Jones doesn’t believe trickle-down economics works, saying just because the boss gets a tax break doesn’t convince him to split the money. Instead, he believes the tax cuts should benefit the middle class, who will spend the money.
Finally, he would like to see more green energy investment in Ohio, allowing the United States to compete with China and Germany, both of which are investing heavily in green energy technology. As an example, Jones refers to China’s investments in new, safer nuclear technology. He would like to see a push for green energy and other products to be made in America, noting that American experts can outshine the rest of the world.
“I am not a career politician” said Jones. “I’m an ordinary guy racing for ordinary people. I don’t care if you’re Republican, Independent or Democrat, I’m trying to uplift all Americans.
Jones, who majored in history and political science and earned a master’s degree from Youngstown State University in computer information systems, said he would bring everyone’s concerns with him to the convention.

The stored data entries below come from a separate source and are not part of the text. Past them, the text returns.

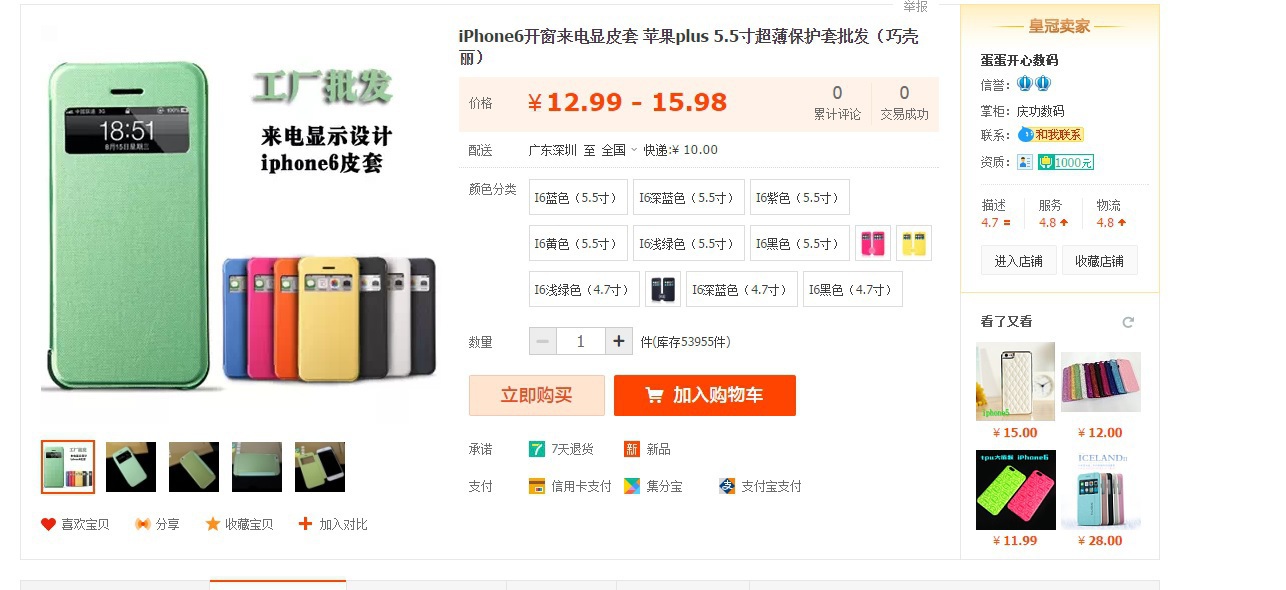
Task: Open the ¥28.00 ICELAND case thumbnail
Action: (1100, 490)
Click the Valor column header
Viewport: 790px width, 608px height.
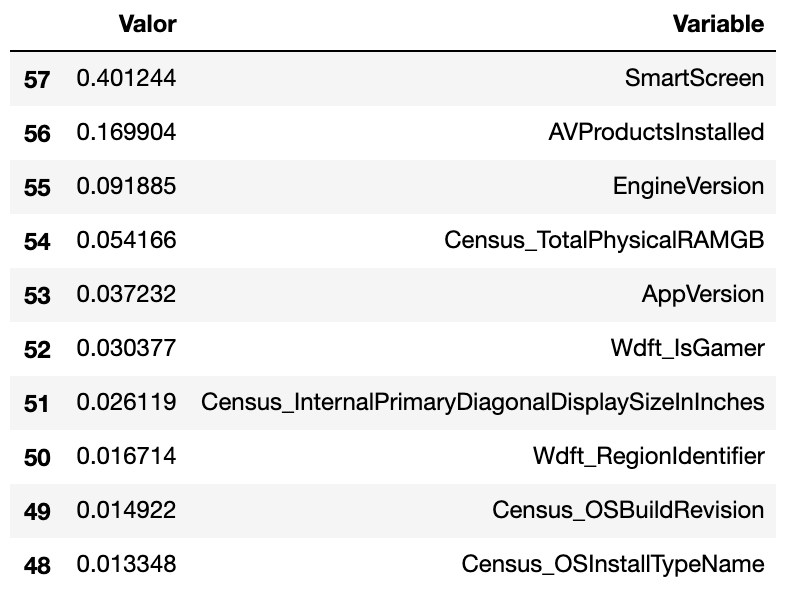pyautogui.click(x=147, y=24)
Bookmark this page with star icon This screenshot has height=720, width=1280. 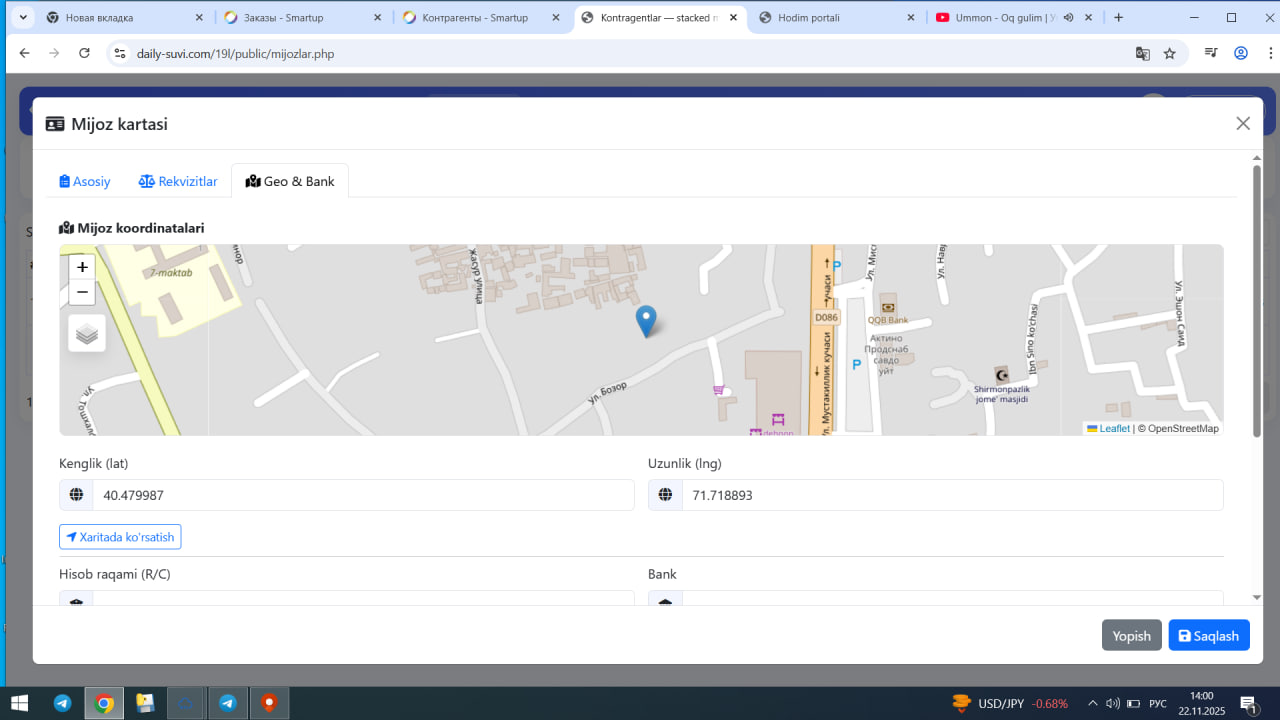click(1170, 53)
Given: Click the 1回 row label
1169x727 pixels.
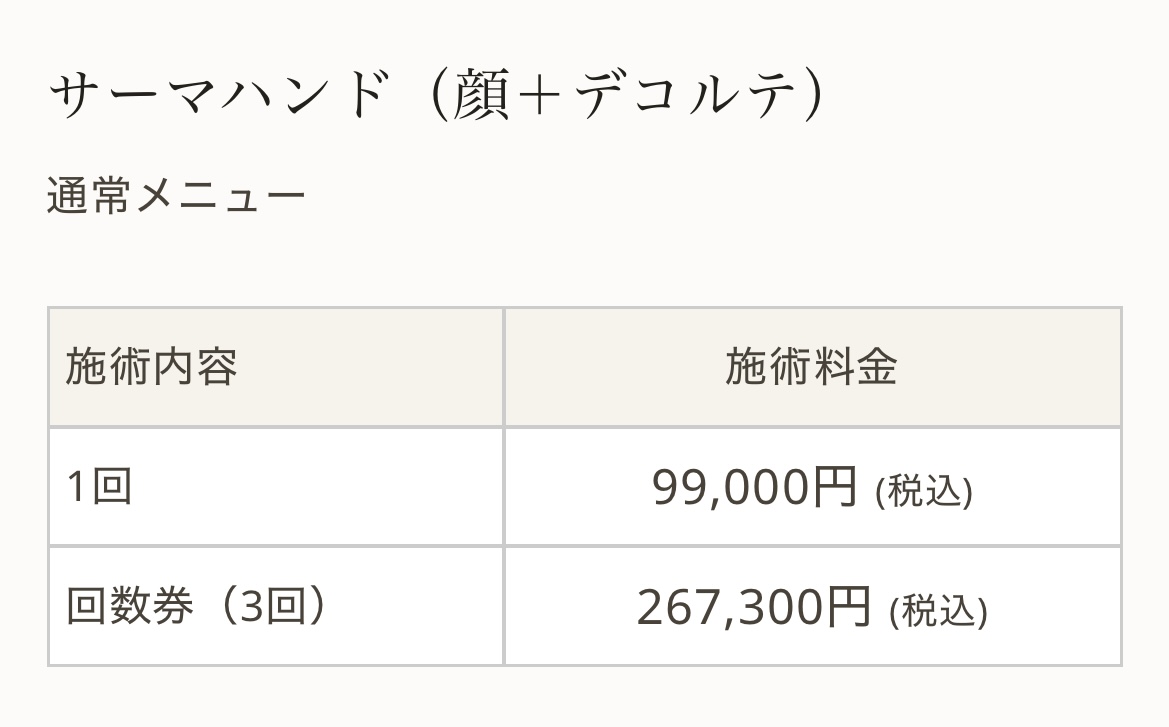Looking at the screenshot, I should (99, 487).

Jones said he has both Democrats and Republicans in his family and was ready to walk down the aisle. He doesn’t take disagreements personally.
Louis G. Lyras
Lyras started a business painting bridges, factories, and power plants on the Ohio River and co-owns the Penguin City Beer Company. For his platform, he presents a list of what he calls “Kitchen Problems” which he says makes sense to locals.
During his years as a businessman, Lyras said he worked with unionized employees, changed his industry with new technologies and safety measures, and traveled to other industrialized countries like China.
He wants to see American taxpayers’ money flow back into downtown areas, bringing people and businesses downtown instead of seeing them migrate outside.
“I’ve always been a believer that we can’t let big cities die and we can’t let beautiful farmland become developments while cities fall into disrepair,” Lyras said.
In addition, he favors schools offering more courses in civics, basic accounting and trades. He questions the schools’ push to build new high schools when he believes so many of them need to be consolidated with other schools. That way, instead of many schools graduating only 30 people, the largest school could offer more students, including trades courses.
Lyras would also like to see the consolidation of county and city departments, combining taxpayer dollars for larger police and fire departments that span multiple cities in the same region or county.
Lyras expressed concern about the recent rise in inflation, but feels it is important that we do not try to fight inflation by lowering employee wages. Instead, it supports lowering the cost of goods and services by government and business.
At 71 and in good health, Lyras said he believes he has the business skills and life experiences to beat someone like Johnson in the November election. Lyras said he would favor term limits with three or four terms in the House and no more than three terms in the Senate.
“I’m not doing this because I’m going to retire on this”, said Lyras, adding that it would cost him more than he would earn. “I sincerely feel that I have to give back.”
He supports women’s right to choose, the idea that gender cannot be defined as just male or female, and the rights of workers to unionise.
Although in 2018 he failed to obtain the signatures required to run as an independent and the last time he ran for the office he ran as a Republican, Lyras said that he didn’t like what happened in 2020, and especially January 6, and has decided to run now as a Democrat.
“I’ve always been like this” Lyras said, adding that he liked that as a Democrat he was free to express all his opinions. “I think tax issues are important. We have to move things forward. »
He would like to see energy independence in the county involving more than just developing or using more fossil fuels, including nuclear, wind, solar and new technologies in electric vehicles.
Lyras said lawmakers need to realize things are too partisan now and they need to work together and compromise when they can.